WASHINGTON—The number of high school students playing sports reached an all-time high this past school year, and the gap between the number of boys playing baseball and soccer narrowed, according to the annual High School Athletics Participation Survey, released Tuesday.
The data, collected by the National Federation of State High School Associations, come from the 50 state high school athletic/activity associations, plus the District of Columbia.
In all, nearly 7,668,000 students participated in high school sports during the 2010-11 school year, an increase of almost 40,000 over 2009-10.
“While the overall increase was not as much as we’ve seen in the past few years, we are definitely encouraged with these totals given the financial challenges facing our nation’s high schools,” Bob Gardner, NFHS executive director, said in a press release. “The benefits of education-based athletics at the high school level are well-documented, and we encourage communities throughout the nation to keep these doors of opportunity open.”
The survey found 55.5 percent of students enrolled in high schools participated in athletics, Gardner said.
Not surprisingly, 11-player football sits at the top of the participation list, with 1,108,441 student-athletes participating during the 2010-11 school year. That sport saw a slight dip from the 2009-10 school year, when 1,109,279 student-athletes played.
Track and field had 579,302 male and 475,265 female athletes, while basketball attracted 545,844 male and 438,933 female student-athletes.
The survey found that the gap between the number of male baseball players and male soccer players, 471,025 vs. 398,351, had narrowed by 7,441 athletes this past school year.
Among girls sports, lacrosse experienced the greatest one-year increase, as an additional 6,155 girls—9 percent—participated this past school year. The increase put female lacrosse into the 10 most-played female sports in high school for the first time, passing golf.
The NFHS noted: “Although the rise in girls’ participation numbers was not as large this past year (due, in part, to significant drops in competitive-spirit numbers in two states), the percentage increase rate has more than doubled the rate for boys during the past 20 years—63 percent to 31 percent.”

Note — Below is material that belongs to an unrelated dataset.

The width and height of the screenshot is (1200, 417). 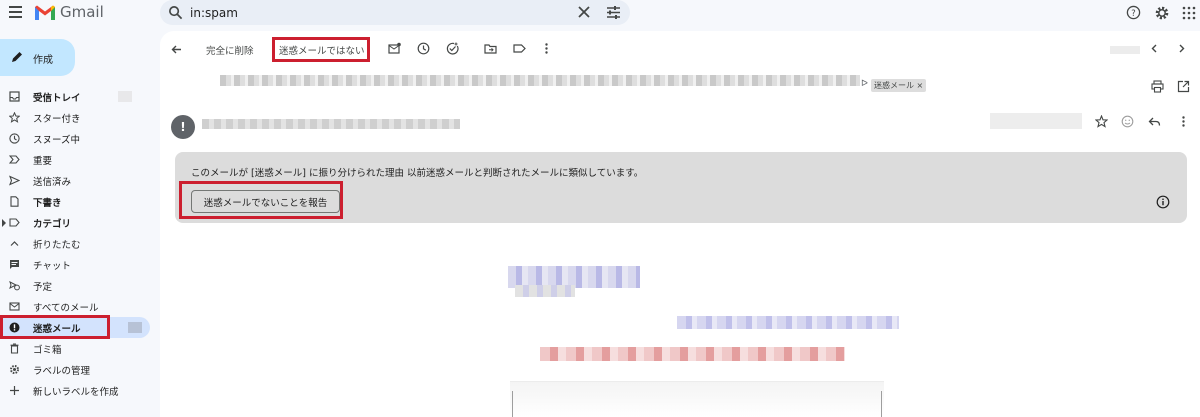 I want to click on sidebar-item-label: チャット, so click(x=52, y=266).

“Twenty years ago, girls constituted 36 percent of the total number of participants; this past year, that number has climbed to 41 percent. In Oklahoma, the number of girls participants actually exceeded the number of boys this past year—44,112 to 42,694.”
When the survey broke down high school athletics participation by state, the top 15 states held their spots from last year, with Texas, California, and New York at the top, in that order. Texas and California each had more than 700,000 student-athletes participating in high school sports last year; New York, Illinois, Ohio, Pennsylvania, and Michigan each had over 300,000.